Thursday, December 01, 2005

The Free Lunch

Milton Friedman famously claimed that there’s no such thing as a free lunch. If you ever got what you thought was a free lunch, it meant that somebody else was paying the tab. And very likely, that person was going to end up charging it back to you in ways that you couldn’t forsee and might not want.

That seems the best description of our energy situation. Everybody wants to use energy, but no one wants to do the things that allow it to be produced. There are multitudes of examples of this, but Californians who can recall back to 2001 remember the numerous rolling blackouts of that year.

Over at least two decades, the political and regulatory thicket surrounding power plants in California essentially stopped them from being built, and in some cases reduced the capacity of the existing energy base by capping the amount of nitrogen oxides they were able to emit into the atmosphere. When the Internet Age hit and electricity demand increased, California could not provide enough energy for itself, it had to buy it from other states and speculators such as Enron and Dynegy. The way ball bounced at that particular time, weather factors were unfavorable, the other Western states had very little if any power to sell, and the speculators charged what the market would bear, plus a had a few unsavory tricks up their sleeve as well. With this little omelette cooking, the real price of electricity increased dramatically, of course.

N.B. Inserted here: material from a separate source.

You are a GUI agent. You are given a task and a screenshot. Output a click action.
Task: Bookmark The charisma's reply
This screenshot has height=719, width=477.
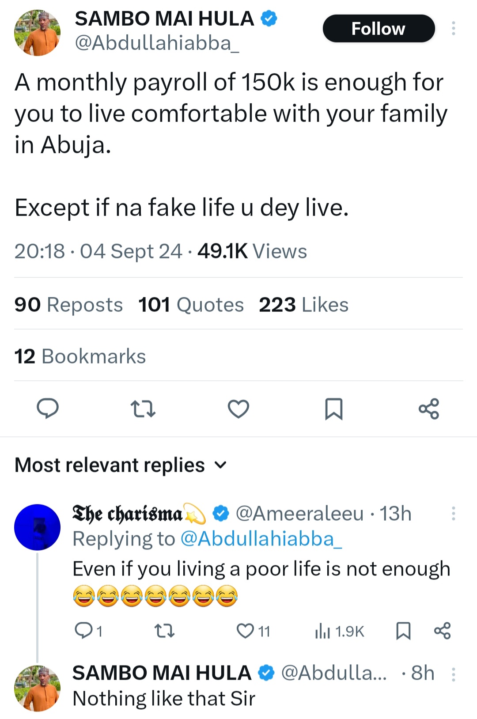click(403, 631)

At the end of 2001, price spikes had bankrupted several of California’s rate-controlled utilities, plus cost the California taxpayers several billion dollars besides. Now it is asserted, with a fair amount of plausibility, that the blame for the California energy crisis cannot be entirely blamed on NIMBYism and environmental activism. If some regulators or market participants had done this or that differently, the effects might not have been nearly as severe. But none of that would have been an issue if California were able to generate enough energy to meet its own needs. And that comes from the fact that Californians, like many others, wanted the benefits of a stable energy supply, but none of the costs. But there’s no such thing as a free lunch.